Understanding variability of heath status is highly likely to be an important component of personalized medicine to predict health status of individuals and to promote personal health. Evidences of Genome Wide Association Study and gene expression study indicating that genetic factors affect the risk susceptibility of individuals have suggested adding genetic factors as a component of health status measurements. In order to validate or to predict health risk status with collected personal data such as clinical measurements or genomic data, it is important to have a well-established profile of diseases. The primary effort of this work was to find genomic evidence relevant to coronary artery disease. Two major methods of genomic analysis, gene expression profiling and GWAS on gene expression, were performed to dissect transcriptional and genotypic fingerprints of coronary artery disease. Blood-informative transcriptional Axes that can be described by 10 covariating transcripts per each Axis were utilized as a crucial measure of gene expression analysis.
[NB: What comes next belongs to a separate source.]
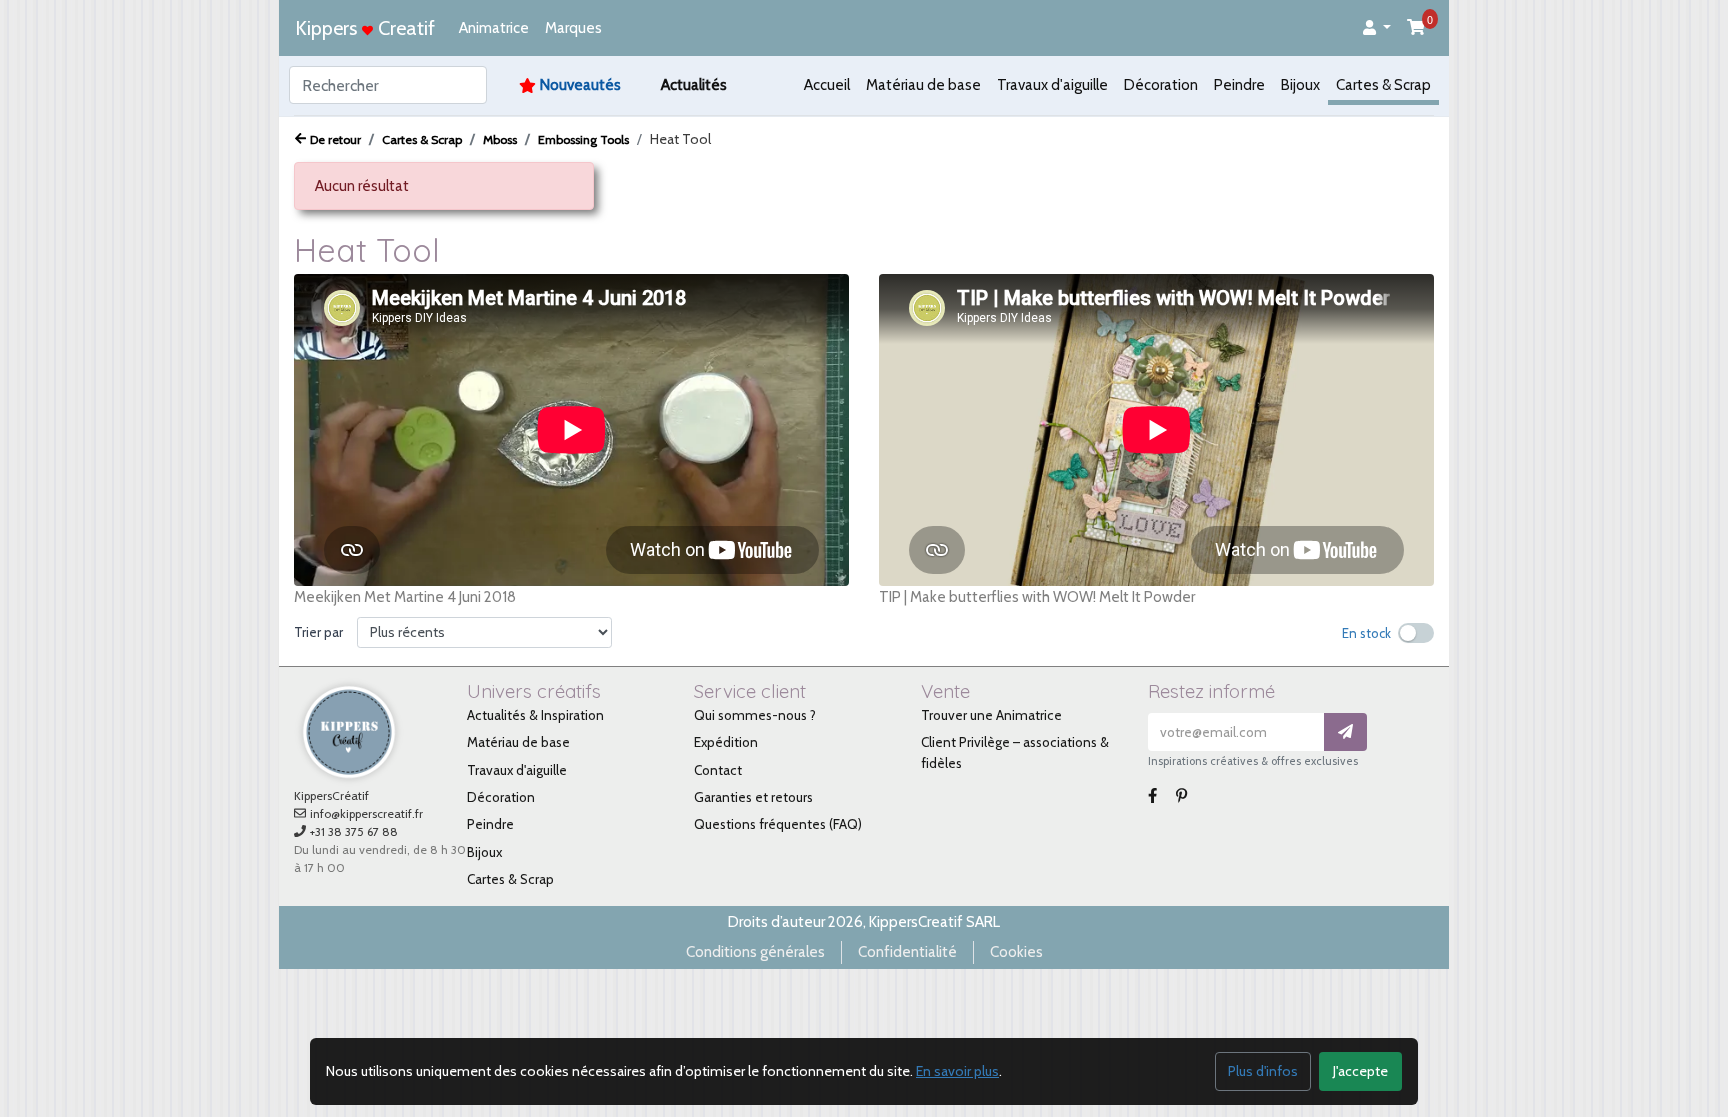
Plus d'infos (1263, 1071)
This study of the relationship between gene expression variation and various measurements of coronary artery disease delivered compelling results showing strong association between two transcriptional Axes and incident of myocardial infarction. 244 transcripts closely correlated with death by cardiovascular disease related events were also showing clear association with those two transcriptional Axes. These results suggest potential transcripts for use in risk prediction for the advent of myocardial infarction and cardiac death.